Это был сильный противник, однако польские генералы относились к командарму с презрением: дескать, что нам какой‑то бывший поручик, вылезший в «красные маршалы»!

– Чем закончится война с Советами? – прямо спросил Пилсудский.

– Войско Польское скоро победит, – ответил я осторожно, – но до этого полякам придется отступить чуть ли не до самой Варшавы. Тухачевский, хоть и допустит тактическую ошибку, очень опасен.

– Это мальчишка! – фыркнул один из генералов. – Поручик! Он всю войну просидел в плену у немцев! Откуда ему было набраться опыта?

– Тухачевскому ни за что не удастся выбить наши полки из Киева! – надул щеки другой.
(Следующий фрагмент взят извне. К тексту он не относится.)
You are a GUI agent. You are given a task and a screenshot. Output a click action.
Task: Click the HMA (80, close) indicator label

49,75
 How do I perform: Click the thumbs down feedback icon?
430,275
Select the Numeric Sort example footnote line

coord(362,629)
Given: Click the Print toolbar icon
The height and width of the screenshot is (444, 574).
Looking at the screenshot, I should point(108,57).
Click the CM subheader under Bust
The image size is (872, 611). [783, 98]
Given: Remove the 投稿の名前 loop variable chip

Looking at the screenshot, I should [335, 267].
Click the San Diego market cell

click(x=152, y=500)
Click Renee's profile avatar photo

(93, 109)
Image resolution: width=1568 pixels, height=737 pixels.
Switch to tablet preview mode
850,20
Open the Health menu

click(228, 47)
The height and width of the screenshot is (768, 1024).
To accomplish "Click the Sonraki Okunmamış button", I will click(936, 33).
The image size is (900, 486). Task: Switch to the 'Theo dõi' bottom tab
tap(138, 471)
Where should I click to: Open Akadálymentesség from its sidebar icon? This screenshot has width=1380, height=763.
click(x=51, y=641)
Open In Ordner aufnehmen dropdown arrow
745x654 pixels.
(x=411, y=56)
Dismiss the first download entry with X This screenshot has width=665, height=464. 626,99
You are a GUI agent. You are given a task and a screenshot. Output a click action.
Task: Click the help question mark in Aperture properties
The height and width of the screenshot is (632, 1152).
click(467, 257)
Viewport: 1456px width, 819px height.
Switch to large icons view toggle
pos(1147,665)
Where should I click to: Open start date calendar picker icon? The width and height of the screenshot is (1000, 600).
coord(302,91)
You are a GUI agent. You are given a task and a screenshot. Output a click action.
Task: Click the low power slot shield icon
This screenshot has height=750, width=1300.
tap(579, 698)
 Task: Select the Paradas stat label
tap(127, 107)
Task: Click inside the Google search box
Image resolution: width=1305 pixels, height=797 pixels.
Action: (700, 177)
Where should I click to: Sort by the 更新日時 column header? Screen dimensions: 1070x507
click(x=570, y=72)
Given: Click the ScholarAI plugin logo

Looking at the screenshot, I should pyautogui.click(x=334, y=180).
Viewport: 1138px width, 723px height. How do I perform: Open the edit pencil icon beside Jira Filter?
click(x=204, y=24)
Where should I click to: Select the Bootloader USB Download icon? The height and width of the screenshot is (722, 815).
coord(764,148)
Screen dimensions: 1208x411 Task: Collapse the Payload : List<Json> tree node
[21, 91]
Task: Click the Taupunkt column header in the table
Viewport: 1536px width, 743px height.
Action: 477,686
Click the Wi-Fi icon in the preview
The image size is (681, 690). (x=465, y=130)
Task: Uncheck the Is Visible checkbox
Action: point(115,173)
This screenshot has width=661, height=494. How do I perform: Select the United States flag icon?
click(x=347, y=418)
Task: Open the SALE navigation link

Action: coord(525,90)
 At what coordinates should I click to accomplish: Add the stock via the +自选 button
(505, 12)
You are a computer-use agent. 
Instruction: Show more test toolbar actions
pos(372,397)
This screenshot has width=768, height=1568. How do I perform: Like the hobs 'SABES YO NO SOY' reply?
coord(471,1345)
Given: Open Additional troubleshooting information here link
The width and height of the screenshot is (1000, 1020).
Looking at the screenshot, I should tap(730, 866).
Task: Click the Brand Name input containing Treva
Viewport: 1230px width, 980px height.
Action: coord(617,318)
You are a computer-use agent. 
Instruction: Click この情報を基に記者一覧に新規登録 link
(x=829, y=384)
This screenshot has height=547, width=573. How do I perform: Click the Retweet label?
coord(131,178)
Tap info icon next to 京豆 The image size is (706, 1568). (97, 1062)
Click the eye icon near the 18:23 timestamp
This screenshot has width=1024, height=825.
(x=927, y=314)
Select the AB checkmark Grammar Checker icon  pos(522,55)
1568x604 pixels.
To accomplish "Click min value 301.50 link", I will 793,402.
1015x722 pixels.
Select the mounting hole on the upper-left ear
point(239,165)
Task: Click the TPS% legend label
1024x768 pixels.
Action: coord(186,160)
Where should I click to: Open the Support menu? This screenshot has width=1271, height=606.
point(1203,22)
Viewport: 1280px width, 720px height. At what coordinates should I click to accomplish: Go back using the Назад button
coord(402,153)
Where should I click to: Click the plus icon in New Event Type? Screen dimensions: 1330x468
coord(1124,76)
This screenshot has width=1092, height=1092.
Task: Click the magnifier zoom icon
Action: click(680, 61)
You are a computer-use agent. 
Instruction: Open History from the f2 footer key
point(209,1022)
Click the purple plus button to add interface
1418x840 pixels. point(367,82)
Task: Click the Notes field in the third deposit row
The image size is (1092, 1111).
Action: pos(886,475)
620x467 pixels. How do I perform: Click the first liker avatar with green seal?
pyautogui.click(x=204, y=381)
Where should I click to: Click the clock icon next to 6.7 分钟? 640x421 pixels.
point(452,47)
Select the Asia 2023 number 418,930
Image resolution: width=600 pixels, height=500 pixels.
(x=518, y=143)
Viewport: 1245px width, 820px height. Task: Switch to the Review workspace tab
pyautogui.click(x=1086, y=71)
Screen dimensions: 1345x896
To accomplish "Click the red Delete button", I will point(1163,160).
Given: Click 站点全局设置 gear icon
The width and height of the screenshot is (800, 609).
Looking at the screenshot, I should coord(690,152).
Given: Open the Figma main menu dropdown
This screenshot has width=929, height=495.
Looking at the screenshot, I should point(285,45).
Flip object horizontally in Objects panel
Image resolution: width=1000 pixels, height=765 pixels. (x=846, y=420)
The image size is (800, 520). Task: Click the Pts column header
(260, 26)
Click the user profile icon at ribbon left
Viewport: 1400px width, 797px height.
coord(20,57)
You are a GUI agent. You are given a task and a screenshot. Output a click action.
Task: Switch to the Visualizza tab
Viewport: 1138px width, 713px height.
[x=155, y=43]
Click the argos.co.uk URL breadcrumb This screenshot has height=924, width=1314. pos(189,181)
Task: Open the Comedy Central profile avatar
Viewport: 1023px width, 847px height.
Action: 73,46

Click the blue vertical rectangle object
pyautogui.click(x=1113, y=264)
Я сдержался и промолчал, хотя обида жгла меня: оба чина смотрели на меня с глумливыми усмешками, и даже не телепату были ясны мысли этой парочки в генеральских погонах – дескать, жиденок‑шарлатан случайно нашел портсигар, а теперь дурит нам головы всяким вздором.

Тогда я ощутил некую внутреннюю щекотку – мне до боли, до содроганья захотелось совершить маленькую месть и проучить генералов, отстегать их за глупый гонор и заносчивость.

Я был раздражен, да что там – взбешен. Обычно сильные эмоции мешают мне сосредоточиться, но холодная ярость, напротив, удесятеряет мою силу.

Хватило нескольких секунд.

– Пан маршал, – спросил я, – могу ли я сказать кое‑что почтенным панам?

Пилсудский был хмур и задумчив и лишь кивнул.

Глядя в глаза тому из генералов, что сидел ближе ко мне, я сказал:

– Пан генерал зря скупает акции украинских сахарных заводов. В Киеве, Житомире, Херсоне и Одессе будут править большевики.

Лицо у генерала забавно вытянулось, челюсть у него отвисла, выказывая крупные зубы, желтые от курева, а смотрел ясновельможный пан на меня так, словно увидал перед собой ожившего покойника.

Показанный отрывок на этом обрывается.